18. The fact that owing to great urgency and importance of the matter, the appeal was filed by Sri B. S. Gupta during the summer vacation, the omission of Sri B. S. Gupta to attend the meeting on 1-7-78 despite a notice served upon him and calling upon him to attend the meeting and to produce the relevant papers pertaining to the litigation, the withdrawal of the powers executed by Sri B. S. Gupta in favour of all the previous lawyers engaged by him, the engagement of a new counsel for the purpose of moving the application for withdrawal of the appeal even before it was admitted or registered, the entirely inexplicable hot haste in which Sri B. S. Gupta raced to withdraw the appeal on the very day when the court reopened after the summer vacation on 3-7-78, which incidentally, was the first working day after Sri B. S. Gupta had been stripped of the powers to prosecute the appeal, the contents of the application for the withdrawal of the appeal are extremely telling and speak eloquently for themselves. They point to the inescapable conclusion that the action of Sri B. S. Gupta in withdrawing the appeal was all his individual and personal action and not that of the Society, and that Sri B. S. Gupta filed the application for withdrawal on 3-7-78 simply to harm the Society, got an order passed on the application then and there, fully aware of the fact that he had ceased to have authority to represent it. The further conclusion, equally inescapable, is that Sri B. S. Gupta was in a desperate hurry and the object was to forestall any action which Sri A. K. Gupta was expected to take in pursuance of the resolution dated 1-7-78 with regard to the appeal in question. It also appears from the facts mentioned in the application of the Society moved on 5-7-78 that every single action taken by Sri B. S. Gupta was calculated to harm the Society, if not, to oblige the opposite parties.
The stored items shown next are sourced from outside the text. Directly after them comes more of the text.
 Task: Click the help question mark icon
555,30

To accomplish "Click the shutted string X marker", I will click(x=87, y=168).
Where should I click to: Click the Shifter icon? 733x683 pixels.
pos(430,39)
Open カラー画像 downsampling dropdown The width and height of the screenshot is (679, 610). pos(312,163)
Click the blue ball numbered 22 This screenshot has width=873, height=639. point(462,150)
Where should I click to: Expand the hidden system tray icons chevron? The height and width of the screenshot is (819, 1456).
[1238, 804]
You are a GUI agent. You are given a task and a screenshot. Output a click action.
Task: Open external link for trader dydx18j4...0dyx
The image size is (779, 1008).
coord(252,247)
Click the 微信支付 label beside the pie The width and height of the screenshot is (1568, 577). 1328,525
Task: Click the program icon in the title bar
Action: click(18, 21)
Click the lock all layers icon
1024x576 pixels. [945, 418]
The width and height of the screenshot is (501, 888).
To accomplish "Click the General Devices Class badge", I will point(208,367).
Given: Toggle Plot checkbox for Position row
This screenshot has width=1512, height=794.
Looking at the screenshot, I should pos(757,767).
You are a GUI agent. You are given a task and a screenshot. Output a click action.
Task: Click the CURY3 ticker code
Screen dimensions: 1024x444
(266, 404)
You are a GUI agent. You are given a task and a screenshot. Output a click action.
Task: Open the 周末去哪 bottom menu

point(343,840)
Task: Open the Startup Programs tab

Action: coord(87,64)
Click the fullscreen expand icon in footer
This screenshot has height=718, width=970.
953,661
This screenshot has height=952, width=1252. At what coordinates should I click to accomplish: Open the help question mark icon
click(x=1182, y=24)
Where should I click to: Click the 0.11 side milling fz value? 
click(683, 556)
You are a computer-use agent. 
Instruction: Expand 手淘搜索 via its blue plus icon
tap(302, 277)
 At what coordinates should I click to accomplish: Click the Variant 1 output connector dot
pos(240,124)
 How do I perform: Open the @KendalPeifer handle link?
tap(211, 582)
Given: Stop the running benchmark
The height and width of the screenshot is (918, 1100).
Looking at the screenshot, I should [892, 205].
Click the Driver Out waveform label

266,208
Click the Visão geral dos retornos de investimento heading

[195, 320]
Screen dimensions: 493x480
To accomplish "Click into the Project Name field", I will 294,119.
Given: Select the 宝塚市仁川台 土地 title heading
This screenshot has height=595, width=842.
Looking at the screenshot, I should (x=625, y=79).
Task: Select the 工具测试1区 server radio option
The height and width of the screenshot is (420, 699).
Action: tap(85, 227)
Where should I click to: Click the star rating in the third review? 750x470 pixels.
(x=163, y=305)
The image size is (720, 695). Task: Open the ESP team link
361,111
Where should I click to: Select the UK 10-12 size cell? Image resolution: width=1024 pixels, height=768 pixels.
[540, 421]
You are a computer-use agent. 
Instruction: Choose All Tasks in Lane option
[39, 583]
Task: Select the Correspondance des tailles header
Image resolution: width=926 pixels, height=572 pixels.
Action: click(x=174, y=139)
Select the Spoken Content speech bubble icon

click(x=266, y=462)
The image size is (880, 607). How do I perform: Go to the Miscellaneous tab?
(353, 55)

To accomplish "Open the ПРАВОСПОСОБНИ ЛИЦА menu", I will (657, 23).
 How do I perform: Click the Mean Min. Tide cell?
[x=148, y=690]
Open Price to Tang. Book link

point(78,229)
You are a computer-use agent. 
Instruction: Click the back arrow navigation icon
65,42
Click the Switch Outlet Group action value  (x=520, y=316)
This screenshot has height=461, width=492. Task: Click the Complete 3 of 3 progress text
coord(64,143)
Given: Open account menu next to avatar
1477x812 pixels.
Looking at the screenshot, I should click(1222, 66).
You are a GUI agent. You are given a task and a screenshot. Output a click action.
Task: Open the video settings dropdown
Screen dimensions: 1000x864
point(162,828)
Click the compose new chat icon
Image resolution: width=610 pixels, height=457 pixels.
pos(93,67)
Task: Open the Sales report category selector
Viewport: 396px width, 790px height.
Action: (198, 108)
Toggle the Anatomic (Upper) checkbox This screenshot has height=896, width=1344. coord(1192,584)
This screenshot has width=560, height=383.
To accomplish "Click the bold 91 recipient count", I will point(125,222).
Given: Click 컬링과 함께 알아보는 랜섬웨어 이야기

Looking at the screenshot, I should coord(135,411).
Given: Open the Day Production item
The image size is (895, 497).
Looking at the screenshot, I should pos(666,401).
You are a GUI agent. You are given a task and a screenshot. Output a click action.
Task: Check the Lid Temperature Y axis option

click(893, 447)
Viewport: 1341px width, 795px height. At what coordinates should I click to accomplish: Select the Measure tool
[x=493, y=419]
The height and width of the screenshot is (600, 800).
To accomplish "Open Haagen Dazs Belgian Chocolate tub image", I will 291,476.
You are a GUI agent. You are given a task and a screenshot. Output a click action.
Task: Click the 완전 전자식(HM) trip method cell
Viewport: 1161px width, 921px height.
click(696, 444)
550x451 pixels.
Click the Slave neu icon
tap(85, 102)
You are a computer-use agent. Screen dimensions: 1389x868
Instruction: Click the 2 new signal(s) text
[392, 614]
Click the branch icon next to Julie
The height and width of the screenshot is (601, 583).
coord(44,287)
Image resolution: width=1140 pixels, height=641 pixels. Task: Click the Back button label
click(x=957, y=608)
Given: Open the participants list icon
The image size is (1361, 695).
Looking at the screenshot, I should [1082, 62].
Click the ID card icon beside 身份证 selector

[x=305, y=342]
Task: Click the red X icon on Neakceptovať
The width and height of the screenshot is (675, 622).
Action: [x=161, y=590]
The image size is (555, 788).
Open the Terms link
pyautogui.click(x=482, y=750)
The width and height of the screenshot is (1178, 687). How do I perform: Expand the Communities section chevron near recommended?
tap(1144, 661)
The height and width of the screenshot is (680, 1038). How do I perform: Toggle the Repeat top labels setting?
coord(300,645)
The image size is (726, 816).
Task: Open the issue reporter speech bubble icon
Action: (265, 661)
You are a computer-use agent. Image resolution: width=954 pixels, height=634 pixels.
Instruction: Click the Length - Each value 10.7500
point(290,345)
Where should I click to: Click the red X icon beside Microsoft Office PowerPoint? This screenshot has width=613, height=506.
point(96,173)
19. In my view under these circumstances, inherent powers of the court not only ought to but must be invoked. The court below has refused to invoke its inherent powers upon grounds which are entirely sustainable in law. The present is clearly a case where the court was misled into passing an order at the instance of Sri B. S. Gupta against the applicant under the misapprehension that Sri B. S. Gupta continued to represent the Society. In my view, this is a preeminently fit case for invoking inherent powers of the court.
20. In view of what has been stated above, this Revision succeeds and is allowed. The order passed by the court below is set aside. The application of the defendant-applicant dated 5-7-78 is allowed. The order passed by the court below dated 3-7-78 rejecting summarily the appeal of the defendant-applicant is set aside. The appeal filed by the defendant-applicant is restored to its original number. The court below will now proceed to dispose of the said appeal in accordance with the law. The defendant-applicants will be entitled to their costs from the opposite parties.